When the Narendra Modi government chose to introduce the Aadhaar Bill in the Lok Sabha a couple of weeks ago as a money bill, the move came under sharp criticism. The Rajya Sabha’s recommendations on a money bill are non-binding, and the Lok Sabha can reject them. The BJP-led NDA does not have a majority in the Rajya Sabha, and this was therefore seen as a way to avoid a defeat of the legislation. On Wednesday, this controversial strategy allowed the Lok Sabha to pass the Aadhaar (Targeted Delivery of Financial and Other Subsidies, Benefits and Services) Bill, 2016, in its original form, ignoring a handful of amendments to the legislation in the Upper House. It is unfortunate that the government chose to so summarily toss aside the Rajya Sabha’s concerns. Giving legal validity to a project that seeks to provide unique identification numbers to more than a billion people, that too after many futile attempts over six years, is no doubt an achievement. But the Bill’s un-amended passage is a missed opportunity, for those amendments would have only strengthened the stated idea behind it, which is to provide an efficient and transparent process to transfer benefits and subsidies. 
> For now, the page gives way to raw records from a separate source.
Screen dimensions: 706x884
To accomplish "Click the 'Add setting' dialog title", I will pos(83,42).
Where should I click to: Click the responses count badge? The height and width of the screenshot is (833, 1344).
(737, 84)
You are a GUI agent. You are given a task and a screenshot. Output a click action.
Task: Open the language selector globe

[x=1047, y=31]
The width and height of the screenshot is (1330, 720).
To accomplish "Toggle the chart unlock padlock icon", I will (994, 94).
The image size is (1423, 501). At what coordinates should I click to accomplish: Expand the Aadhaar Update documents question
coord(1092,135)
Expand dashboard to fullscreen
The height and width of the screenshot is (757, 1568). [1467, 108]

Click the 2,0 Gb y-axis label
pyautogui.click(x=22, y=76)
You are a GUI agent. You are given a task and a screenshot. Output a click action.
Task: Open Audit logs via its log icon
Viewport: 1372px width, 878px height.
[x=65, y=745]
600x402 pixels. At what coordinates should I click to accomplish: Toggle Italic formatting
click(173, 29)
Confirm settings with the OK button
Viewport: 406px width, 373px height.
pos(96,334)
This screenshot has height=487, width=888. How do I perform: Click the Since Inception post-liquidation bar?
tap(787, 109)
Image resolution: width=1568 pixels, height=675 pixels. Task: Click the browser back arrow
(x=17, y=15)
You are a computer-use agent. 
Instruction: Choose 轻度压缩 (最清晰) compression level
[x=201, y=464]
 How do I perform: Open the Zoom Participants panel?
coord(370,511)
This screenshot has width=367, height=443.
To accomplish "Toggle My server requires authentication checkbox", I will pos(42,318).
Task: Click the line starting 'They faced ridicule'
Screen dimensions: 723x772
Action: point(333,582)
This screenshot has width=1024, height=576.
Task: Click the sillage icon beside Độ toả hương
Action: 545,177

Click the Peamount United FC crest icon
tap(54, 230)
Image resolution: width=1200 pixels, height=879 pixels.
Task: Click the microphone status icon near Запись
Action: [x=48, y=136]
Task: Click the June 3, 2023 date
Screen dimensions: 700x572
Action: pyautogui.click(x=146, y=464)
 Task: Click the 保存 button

The Opposition’s effort in the Rajya Sabha, spearheaded by Congress Member of Parliament Jairam Ramesh, was focussed around issues of privacy as well as preventing the use of Aadhaar being made mandatory. Very serious concerns have been raised from various quarters that the proposed Aadhaar database facilitates mass surveillance, and that there are not enough checks to secure citizens’ data from misuse. The Aadhaar Bill has provisions to deal with data protection, but these are not sufficient because exceptions are built into confidentiality clauses. One of those exceptions can occur on the grounds of national security. One of the five changes successfully moved by Mr. Ramesh was to substitute the words “public emergency and public safety” for “national security”. A related amendment aimed to include the Central Vigilance Commissioner or the Comptroller and Auditor General of India in the committee to decide on requests for biometric data. He had also sought to make Aadhaar optional, by permitting alternative means of identification and giving individuals the choice to opt out of the system. According to the Bill, Aadhaar is necessary for receiving certain services and benefits. An amendment successfully moved by Mr. Ramesh sought to do away with a clause that deemed “nothing in this Act shall prevent the use of the Aadhaar number for establishing the identity of an individual for any purpose, whether by the state or any body, company or person.” Certainly, critics of the amendments would compare the Congress-led UPA’s version of the Aadhaar Bill and the NDA’s version to point out the Congress’s hypocrisy now that it is no longer in power. But that is a political point. What is important, and disquieting, is that the Opposition did seek to work in popularly voiced privacy concerns within the ambit of the legislation, and these interventions have been disregarded.